Dans la tourmente provoquée par la décision du jury d’appel de la CAF, le Sénégal aurait pu se retrouver isolé, affaibli, contraint à une simple posture défensive. Il n’en est rien. Depuis l’annonce de cette décision, une vague de soutiens et de messages de sympathie s’est exprimée à travers le continent africain et au-delà, révélant un malaise plus profond autour de la gouvernance du football.
Ces réactions ne sont pas à prendre à la légère. Elles traduisent une inquiétude partagée par de nombreux acteurs du football, comme la légende George Weah qui voient dans cette affaire un précédent dangereux. Car au-delà du cas sénégalais, c’est une question essentielle qui est posée : celle de la stabilité des résultats acquis sur le terrain. En d’autres termes, si une telle décision peut s’appliquer aujourd’hui au Sénégal, elle pourrait demain concerner n’importe quelle autre nation.
Dans ce contexte, la Fédération Sénégalaise de Football dispose d’un levier stratégique qu’elle ne peut se permettre de négliger.
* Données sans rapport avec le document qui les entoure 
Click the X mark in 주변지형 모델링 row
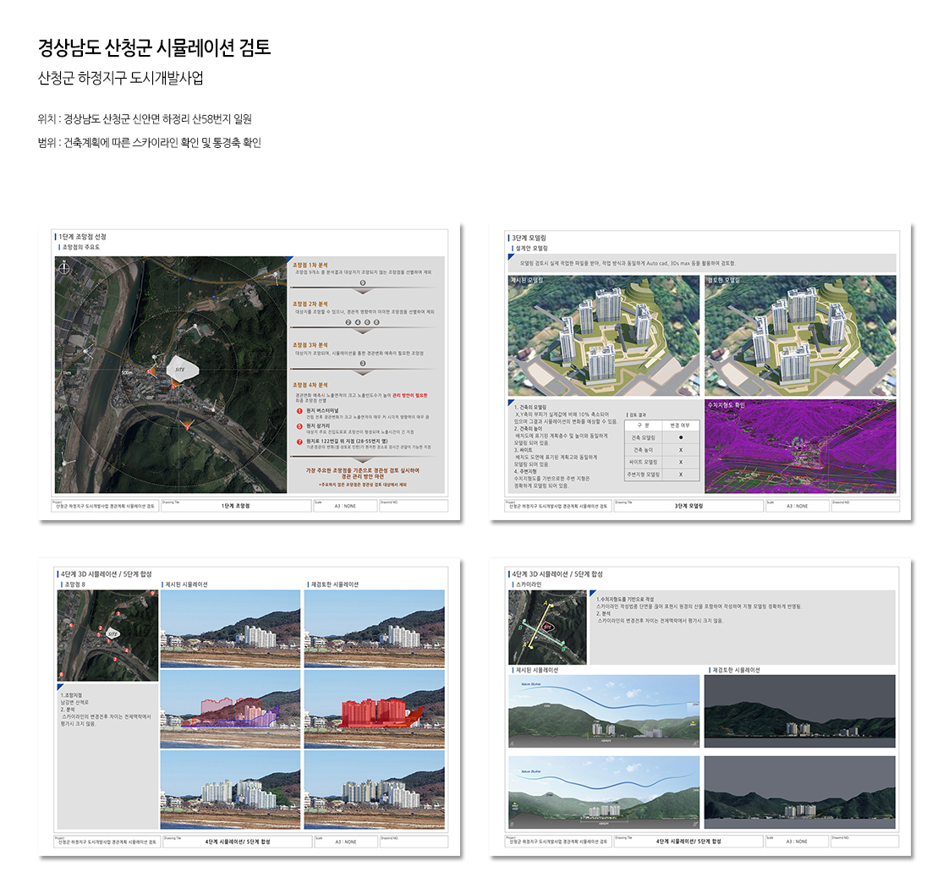The image size is (949, 894). (681, 475)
En effet, Les soutiens reçus doivent cesser d’être de simples déclarations de principe pour devenir les fondations d’une véritable dynamique collective. Il s’agit désormais de transformer cette sympathie diffuse en rapport de force structuré.
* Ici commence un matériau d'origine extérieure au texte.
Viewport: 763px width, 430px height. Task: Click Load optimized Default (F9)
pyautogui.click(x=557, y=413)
Cela suppose d’abord un travail diplomatique discret mais déterminé. Aller vers les fédérations qui ont exprimé leur soutien, engager des discussions, construire une position commune. Car dans l’histoire du football africain, les contestations isolées ont rarement abouti. En revanche, lorsqu’une critique devient collective, elle acquiert une toute autre portée et parfois oblige les instances à reconsidérer leurs positions.
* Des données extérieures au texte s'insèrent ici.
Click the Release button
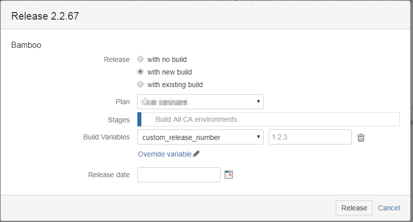Viewport: 413px width, 222px height. point(354,208)
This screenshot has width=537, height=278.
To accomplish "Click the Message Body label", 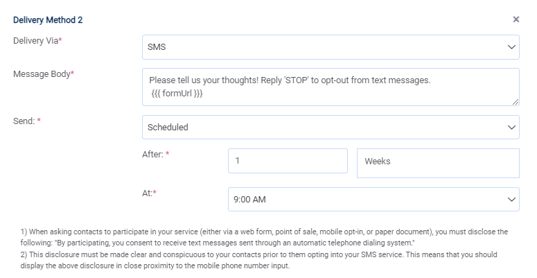I will click(x=43, y=73).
Le Gouvernement du Sénégal a suggéré des enquêtes internationales pour faire la lumière sur d’éventuelles possibilités de corruption au sein de la CAF. Mais comment s’y prendre? Par exemple la FSF peut d’abord engager des consultations bilatérales avec les fédérations potentiellement favorables (Djibouti, Afrique du Sud, Rwanda, Cameroun, Algérie etc) ensuite formaliser des prises de position communes et envisager une saisine collective des instances compétentes comme le comité éthique de la FIFA ou de la CAF elle-même. Car dans l’histoire du football, les contestations isolées échouent souvent. En revanche, les mobilisations collectives ont déjà permis de faire évoluer certaines décisions ou d’ouvrir des enquêtes
Parallèlement, le Sénégal doit intelligemment exploiter le terrain médiatique. Mettre en lumière ces soutiens, leur donner de l’écho, installer dans l’opinion l’idée que cette décision dépasse un simple différend sportif. Il ne s’agit pas d’alimenter une polémique, mais de poser un débat de fond sur l’équité, la transparence et la crédibilité des compétitions africaines.
Toutefois, cette stratégie exige de la maîtrise. Une exploitation maladroite ou trop agressive de ces soutiens pourrait produire l’effet inverse, en braquant certaines instances ou en transformant un élan de solidarité en ligne de fracture. Le Sénégal doit donc avancer avec intelligence, en maintenant un discours ferme sur les principes, mais mesuré dans la forme.
Au fond, cette crise place la FSF devant un choix clair. Subir une décision contestée ou en faire un point d’appui pour peser davantage dans les équilibres du football africain. Les soutiens reçus ne sont pas seulement des marques de sympathie. Ils constituent une opportunité politique rare.
Dans le football comme ailleurs, les moments de tension redessinent les rapports de force. Encore faut-il savoir transformer l’indignation en stratégie et le soutien en influence.